What's a 43 year old seemingly terminally single, very attractive New York cartoonist to do when, after decades of dating, she finally meets Mr. Right; when her career finally seems to be taking off (her cartoons are appearing in both The New Yorker and Glamour, for example, with some regularity); when she discovers a lump in her breast, is diagnosed with cancer, realizes that she's let her health insurance lapse, has surgery, and undergoes chemo and radiation? Why, write a graphic novel about the whole experience - from joy to tears and back again. Which is what Marisa Acocella Marchetto does in Cancer Vixen, a book that combines Sex in the City with General Hospital, and does so with grace and humor, managing to be heartwarming yet not soppy.

Matsen, Brad. Descent: The Heroic Discovery of the Abyss (2005)
Descent book cover

Brad Matsen's Descent: The Heroic Discovery of the Abyss takes us back more than 70 years to the great story of naturalist William Beebe and wealthy adventurer Otis Barton's successful attempts to go deeper into the ocean than anyone had ever descended before. Barton designed a "bathysphere," a steel ball with a four-and-a-half-foot circumference, hanging from a wire rope, which depended for its ventilation on the two men waving a palm leaf fan during their submersion in the ocean. In the years between 1929 and 1934, Barton and Beebe, in more than 20 dives, explored the ocean down to a depth of nearly half a mile, many times deeper than anyone had ever gone before.

Matsen writes well, and he captures not only the sense of adventure (and real danger) that these two men faced, but also explores their personal relationship, which was quite dicey (in fact, they ended up not speaking to one another). (In one of those examples of the unexpected joys of reading, I learned that one of wives of womanizing Beebe was none other than Elswyth Thane, the author of a series of historical romances that's high on my list of guilty pleasure reads.)

Kay, Guy Gavriel. The Lions of Al-Rassan (1996)
The Lions of Al-Rassan book cover

I don't cry over a lot of books, but I have to say that the ending of Guy Gavriel Kay's The Lions of Al-Rassan nearly did me in. Kay has written several outstanding alternative histories (he spoils you, in fact, for almost all other writers in this genre). Here he re-imagines Moorish Spain, with two different cultures (slightly disguised but clearly Muslim and Christian) at war, and a young woman physician, Jehane (neither Christian nor Muslim), caught between the two strong (and let's be honest here, the really good-looking, utterly fearless, and totally captivating) men who represent each side. Kay doesn't shirk from presenting the violence and treachery that attend such conflicts, but he also shows how love can blossom in even the most unlikely of times and places. While I was reading the novel I kept thinking about Rudyard Kipling's poem "The Ballad of East and West": its last four lines are particularly apropos, and I would bet anything that Kay knows the poem well.

For Kids

Shulevitz, Uri. So Sleepy Story (2006)
So Sleepy Story book cover

One children's book author and illustrator whose works are always worth checking into (and checking out) is Uri Shulevitz.
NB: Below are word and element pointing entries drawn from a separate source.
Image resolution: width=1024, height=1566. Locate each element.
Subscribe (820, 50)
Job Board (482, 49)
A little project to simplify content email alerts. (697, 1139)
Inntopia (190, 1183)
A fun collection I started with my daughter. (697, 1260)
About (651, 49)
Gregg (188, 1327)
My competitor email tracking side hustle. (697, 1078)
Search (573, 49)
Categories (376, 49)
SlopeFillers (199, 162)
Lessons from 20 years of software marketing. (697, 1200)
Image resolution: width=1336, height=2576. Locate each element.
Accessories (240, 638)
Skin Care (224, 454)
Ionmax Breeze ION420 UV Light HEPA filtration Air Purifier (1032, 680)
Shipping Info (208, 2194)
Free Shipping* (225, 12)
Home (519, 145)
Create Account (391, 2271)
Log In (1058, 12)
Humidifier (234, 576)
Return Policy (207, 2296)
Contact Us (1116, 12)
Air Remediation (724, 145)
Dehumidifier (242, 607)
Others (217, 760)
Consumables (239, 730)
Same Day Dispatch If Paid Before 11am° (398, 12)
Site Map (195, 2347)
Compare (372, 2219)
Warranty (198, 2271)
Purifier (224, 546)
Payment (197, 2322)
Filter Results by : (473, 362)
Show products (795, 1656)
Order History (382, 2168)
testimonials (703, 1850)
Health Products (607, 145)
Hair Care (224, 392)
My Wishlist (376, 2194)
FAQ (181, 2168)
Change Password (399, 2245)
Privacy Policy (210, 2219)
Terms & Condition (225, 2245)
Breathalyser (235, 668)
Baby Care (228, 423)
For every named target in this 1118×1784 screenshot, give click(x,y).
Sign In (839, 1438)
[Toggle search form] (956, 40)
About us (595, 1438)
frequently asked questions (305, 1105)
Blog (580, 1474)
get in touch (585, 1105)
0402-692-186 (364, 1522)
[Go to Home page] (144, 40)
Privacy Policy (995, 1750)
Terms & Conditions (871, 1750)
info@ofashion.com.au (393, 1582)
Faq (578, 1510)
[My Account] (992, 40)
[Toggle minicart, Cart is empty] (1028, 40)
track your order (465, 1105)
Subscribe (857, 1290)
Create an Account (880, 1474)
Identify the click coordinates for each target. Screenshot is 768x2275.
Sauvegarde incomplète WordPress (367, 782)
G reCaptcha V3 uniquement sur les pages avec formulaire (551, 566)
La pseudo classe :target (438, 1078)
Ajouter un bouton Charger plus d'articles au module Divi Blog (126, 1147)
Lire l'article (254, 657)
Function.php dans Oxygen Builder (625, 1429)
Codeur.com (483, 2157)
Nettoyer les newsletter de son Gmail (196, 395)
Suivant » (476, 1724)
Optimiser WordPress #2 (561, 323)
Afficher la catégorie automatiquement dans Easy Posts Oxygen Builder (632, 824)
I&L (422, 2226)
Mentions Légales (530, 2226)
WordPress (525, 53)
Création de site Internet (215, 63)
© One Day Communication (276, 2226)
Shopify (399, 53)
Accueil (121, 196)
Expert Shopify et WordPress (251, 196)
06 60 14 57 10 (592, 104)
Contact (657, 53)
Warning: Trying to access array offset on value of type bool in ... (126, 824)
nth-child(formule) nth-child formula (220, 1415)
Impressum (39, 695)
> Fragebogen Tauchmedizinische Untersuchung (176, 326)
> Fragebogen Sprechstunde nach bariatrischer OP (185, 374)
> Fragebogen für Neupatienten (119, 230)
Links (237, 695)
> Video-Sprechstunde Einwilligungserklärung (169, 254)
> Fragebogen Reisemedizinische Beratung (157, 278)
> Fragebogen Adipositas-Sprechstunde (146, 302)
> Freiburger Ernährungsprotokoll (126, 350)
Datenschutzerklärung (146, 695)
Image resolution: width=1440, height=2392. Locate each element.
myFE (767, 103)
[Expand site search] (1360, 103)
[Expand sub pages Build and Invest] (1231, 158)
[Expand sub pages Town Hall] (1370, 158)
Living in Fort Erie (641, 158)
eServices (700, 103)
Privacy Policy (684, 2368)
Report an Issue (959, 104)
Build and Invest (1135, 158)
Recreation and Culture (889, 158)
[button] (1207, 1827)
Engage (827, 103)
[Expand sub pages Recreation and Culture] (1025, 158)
Right from your first glance at the cover of his newest, So Sleepy Story - with its dozing house and peacefully slumbering moon set against a background of various shades of blue - you know you're in for a treat. It's the tale of a house full of sleeping people and objects who are all awakened by music drifting in through the windows. Even the very youngest child will enjoy pointing out familiar objects behaving in unfamiliar ways. (I was just beguiled by the dancing dishes.) This is a perfect bedtime read for three to five year olds.